### The task:
Copy the lines from the line containing "This screenshot has" to the line containing "point(640,124)", both included, and leave out the pictures.

### Data to use:
** Begin **

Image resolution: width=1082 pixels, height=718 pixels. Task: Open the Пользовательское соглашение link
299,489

** End **
** Begin **

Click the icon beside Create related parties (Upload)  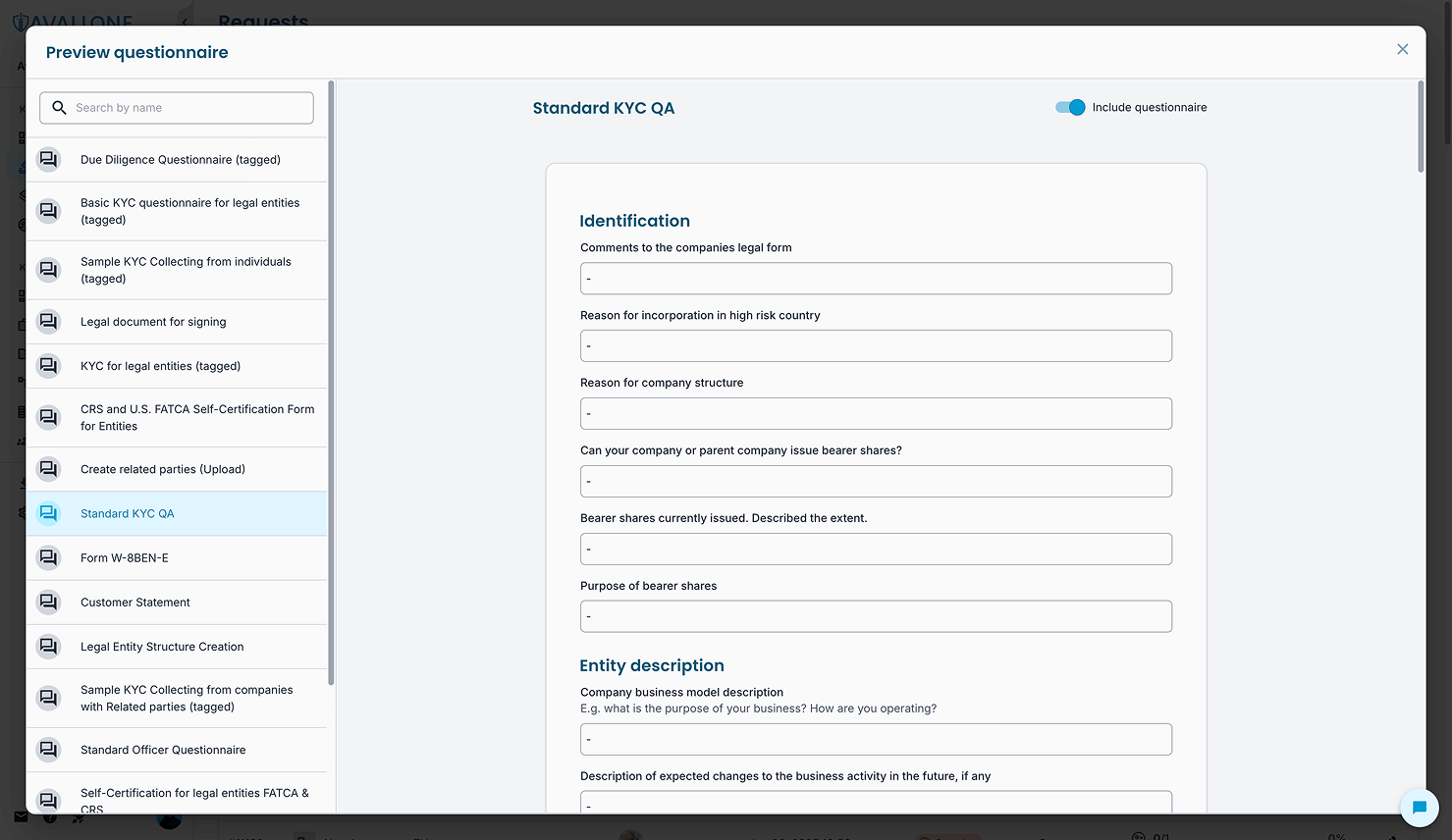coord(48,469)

** End **
** Begin **

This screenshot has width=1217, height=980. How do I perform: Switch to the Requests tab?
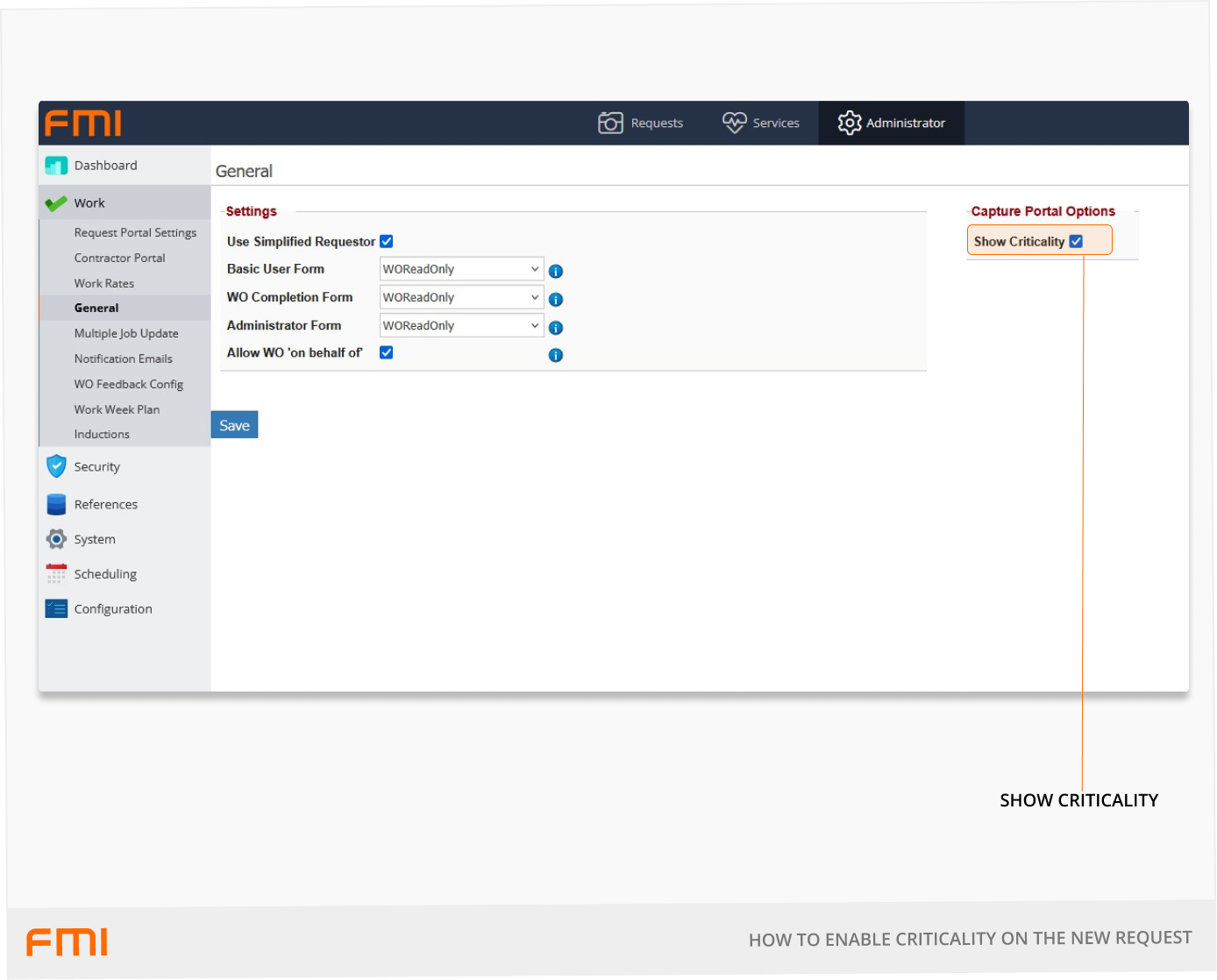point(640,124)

** End **

### Response for this exercise:
This screenshot has width=1217, height=980. How do I perform: Switch to the Requests tab?
point(640,124)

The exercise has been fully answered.